Twenty-three percent of CFOs surveyed expect their company's borrowing needs to increase in 2009 and 57 percent say they will remain the same as this year. While half of CFOs report that credit availability has remained the same over the past 12 months, 32 percent say their lender has restricted credit availability, up significantly from 10 percent last year.

 

Twenty-three percent of CFOs expect to participate in a merger or acquisition in 2009, consistent with last year. Fifty-six percent of manufacturing companies selling to foreign markets expect their sales to increase in 2009 – down from 71 percent last year.

 

Still Going Green

A bright spot despite tough times is that nearly two-thirds (65 percent) of CFOs surveyed report that their company has an environmental management plan and nine in 10 say the level of funding for their plan will either stay the same or increase in 2009.

 

Other key findings:

Economy: On the positive side, 64 percent of manufacturing company CFOs say the actions taken by the Federal Reserve Board over the past year have helped the U.S. economy. This compares to 58 percent last year. On the negative side, manufacturing company CFOs gave the current state of the U.S. economy an average score of 46, a significant drop from last year's score of 64 on a scale ranging from 0 (extremely weak) to 100 (extremely strong). Thirty percent of CFOs surveyed believe the U.S. economy will outperform the world economy in 2009, a significant increase from 22 percent in 2008, but a decline from a high of 58 percent in 2005.

 

Financing: The top three financial concerns shared by manufacturing company CFOs are the cost of materials excluding energy (81 percent), energy costs (73 percent) and healthcare costs (67 percent).

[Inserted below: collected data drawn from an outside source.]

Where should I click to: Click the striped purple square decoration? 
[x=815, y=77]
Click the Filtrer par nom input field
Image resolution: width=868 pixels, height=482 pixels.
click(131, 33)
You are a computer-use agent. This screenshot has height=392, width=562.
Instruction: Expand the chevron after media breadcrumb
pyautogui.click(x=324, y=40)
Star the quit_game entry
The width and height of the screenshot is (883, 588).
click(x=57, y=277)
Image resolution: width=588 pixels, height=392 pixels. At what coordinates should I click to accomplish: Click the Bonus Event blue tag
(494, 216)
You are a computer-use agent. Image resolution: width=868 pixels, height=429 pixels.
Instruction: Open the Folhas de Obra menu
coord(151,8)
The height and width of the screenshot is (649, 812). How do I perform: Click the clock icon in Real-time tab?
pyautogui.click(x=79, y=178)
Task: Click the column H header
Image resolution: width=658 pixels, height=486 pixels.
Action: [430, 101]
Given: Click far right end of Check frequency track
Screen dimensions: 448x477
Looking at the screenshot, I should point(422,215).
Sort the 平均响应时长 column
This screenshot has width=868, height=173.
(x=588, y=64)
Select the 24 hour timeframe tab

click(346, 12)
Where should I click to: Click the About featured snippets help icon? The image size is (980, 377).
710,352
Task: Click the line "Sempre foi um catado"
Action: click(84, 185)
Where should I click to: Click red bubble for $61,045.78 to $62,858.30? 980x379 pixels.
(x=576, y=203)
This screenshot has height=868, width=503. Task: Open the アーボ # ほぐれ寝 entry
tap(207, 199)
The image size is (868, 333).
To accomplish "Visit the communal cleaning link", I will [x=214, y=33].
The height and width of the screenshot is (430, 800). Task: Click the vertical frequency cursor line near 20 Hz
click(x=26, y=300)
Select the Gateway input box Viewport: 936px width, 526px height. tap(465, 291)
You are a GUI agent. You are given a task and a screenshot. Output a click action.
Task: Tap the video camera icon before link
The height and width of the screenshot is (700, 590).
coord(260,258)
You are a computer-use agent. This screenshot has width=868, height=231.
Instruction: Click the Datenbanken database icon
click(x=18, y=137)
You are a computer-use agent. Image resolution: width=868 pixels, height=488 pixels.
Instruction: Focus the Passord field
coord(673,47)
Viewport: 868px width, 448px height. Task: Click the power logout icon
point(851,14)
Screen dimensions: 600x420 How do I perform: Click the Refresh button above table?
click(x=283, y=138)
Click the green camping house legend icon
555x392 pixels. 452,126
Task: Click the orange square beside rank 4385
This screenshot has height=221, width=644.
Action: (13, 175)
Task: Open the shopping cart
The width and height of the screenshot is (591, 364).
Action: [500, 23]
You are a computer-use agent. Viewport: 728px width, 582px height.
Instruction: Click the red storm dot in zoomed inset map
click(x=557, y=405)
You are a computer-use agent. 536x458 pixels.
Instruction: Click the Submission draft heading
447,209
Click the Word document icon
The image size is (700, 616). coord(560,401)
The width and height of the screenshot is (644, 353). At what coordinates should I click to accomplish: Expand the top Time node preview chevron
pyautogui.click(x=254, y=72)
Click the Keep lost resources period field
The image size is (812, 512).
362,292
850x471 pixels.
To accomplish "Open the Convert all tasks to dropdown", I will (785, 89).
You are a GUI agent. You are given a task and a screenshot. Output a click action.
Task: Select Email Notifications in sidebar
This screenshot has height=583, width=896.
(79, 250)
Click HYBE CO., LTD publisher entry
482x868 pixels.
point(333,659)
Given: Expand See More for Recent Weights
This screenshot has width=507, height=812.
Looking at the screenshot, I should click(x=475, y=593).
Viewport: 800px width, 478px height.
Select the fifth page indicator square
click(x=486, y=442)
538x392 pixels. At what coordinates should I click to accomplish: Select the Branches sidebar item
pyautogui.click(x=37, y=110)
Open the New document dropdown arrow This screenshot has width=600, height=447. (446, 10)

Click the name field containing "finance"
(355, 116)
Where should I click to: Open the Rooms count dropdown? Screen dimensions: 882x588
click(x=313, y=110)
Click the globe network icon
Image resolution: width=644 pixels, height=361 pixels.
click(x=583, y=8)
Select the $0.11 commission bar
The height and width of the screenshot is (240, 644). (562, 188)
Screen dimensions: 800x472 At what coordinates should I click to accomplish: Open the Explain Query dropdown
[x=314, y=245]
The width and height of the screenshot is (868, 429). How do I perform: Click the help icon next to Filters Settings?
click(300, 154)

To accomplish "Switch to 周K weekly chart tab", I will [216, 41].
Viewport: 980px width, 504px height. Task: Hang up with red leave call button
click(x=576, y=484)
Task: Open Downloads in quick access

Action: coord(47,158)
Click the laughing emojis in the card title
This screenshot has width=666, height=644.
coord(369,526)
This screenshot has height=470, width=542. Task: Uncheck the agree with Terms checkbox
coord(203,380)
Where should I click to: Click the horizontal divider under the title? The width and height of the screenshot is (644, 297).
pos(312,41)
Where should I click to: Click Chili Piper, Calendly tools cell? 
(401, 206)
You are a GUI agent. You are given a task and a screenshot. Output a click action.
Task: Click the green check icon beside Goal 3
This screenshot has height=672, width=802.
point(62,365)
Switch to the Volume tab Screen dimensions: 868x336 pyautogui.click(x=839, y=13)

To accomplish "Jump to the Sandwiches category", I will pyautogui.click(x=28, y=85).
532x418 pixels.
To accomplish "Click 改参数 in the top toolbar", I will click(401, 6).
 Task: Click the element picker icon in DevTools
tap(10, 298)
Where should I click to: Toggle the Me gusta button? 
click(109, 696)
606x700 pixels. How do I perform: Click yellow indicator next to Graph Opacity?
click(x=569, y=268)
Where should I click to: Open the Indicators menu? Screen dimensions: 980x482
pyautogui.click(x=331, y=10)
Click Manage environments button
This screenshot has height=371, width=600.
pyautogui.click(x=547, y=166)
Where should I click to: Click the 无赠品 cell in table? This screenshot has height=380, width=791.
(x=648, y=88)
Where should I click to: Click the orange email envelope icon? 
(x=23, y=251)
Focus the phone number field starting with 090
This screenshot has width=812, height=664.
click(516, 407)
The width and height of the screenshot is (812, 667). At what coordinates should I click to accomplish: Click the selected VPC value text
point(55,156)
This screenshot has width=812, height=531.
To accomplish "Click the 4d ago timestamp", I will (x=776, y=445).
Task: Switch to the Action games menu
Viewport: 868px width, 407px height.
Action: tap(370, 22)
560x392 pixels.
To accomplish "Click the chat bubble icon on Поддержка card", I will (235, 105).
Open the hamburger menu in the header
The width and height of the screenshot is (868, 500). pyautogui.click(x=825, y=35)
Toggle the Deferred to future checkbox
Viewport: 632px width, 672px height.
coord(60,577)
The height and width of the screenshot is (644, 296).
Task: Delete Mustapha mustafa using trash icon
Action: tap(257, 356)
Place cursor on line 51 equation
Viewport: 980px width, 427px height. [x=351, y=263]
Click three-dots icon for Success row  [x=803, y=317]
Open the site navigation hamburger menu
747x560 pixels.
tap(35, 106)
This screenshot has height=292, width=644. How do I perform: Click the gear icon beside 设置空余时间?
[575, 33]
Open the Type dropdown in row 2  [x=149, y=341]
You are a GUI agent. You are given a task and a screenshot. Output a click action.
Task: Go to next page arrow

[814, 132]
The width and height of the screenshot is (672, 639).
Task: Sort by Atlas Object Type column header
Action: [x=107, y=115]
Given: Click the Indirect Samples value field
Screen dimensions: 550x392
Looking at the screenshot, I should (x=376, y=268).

Fifty-nine percent of manufacturing companies are considering financing in 2009, on par with 58 percent last year. The top reasons for financing are capital expenditures (31 percent), working capital (30 percent), U.S. expansion (17 percent) and acquisition (15 percent).

 

Fifty-four percent of manufacturing company CFOs plan to use internal sources as a means of financing in 2009. Other types of commonly used financing include cash flow financing (45 percent), asset-based financing (42 percent) and leasing (31 percent).

 

Of the various products and services offered by lenders, Cash Management (63 percent) and Letters of Credit (59 percent) continue to be the most used by manufacturing companies. These are followed by Foreign Exchange (36 percent) and Retirement Plan Services (36 percent).

 

Labor Costs and Product Pricing: Eighty-three percent of CFOs surveyed expect rising energy costs to impact their product pricing in 2009. Eighteen percent expect energy costs to have a significant impact on their product pricing, up from 9 percent in 2008. Fifty-six percent of CFOs expect their labor costs to increase in the coming year, on par with the 55 percent reported last year.

 

Mergers and Acquisitions: Forty-nine percent of CFOs believe that there are more businesses available at lower purchase price multiples in 2008 than last year. This is up significantly from 29 percent in last year's survey. Forty-five percent of CFOs think the purchase price of companies as a multiple of earnings will decrease in 2009, while only 17 percent feel it will increase.

 

International Outlook: Eighty-three percent conduct business internationally, consistent with last year. Thirty-six percent have international operations, down from 39 percent last year and 42 percent the year before. Among manufacturing companies with foreign operations, 56 percent report plans to expand them in 2008.

 

Although sales growth expectations in Asia (57 percent) remain constant from last year, only 45 percent of CFOs are expecting growth in Europe in 2009 down from 54 percent in 2008. Sixteen percent of CFOs surveyed expect sales to increase in the Middle East in 2009, compared to only 2 percent last year.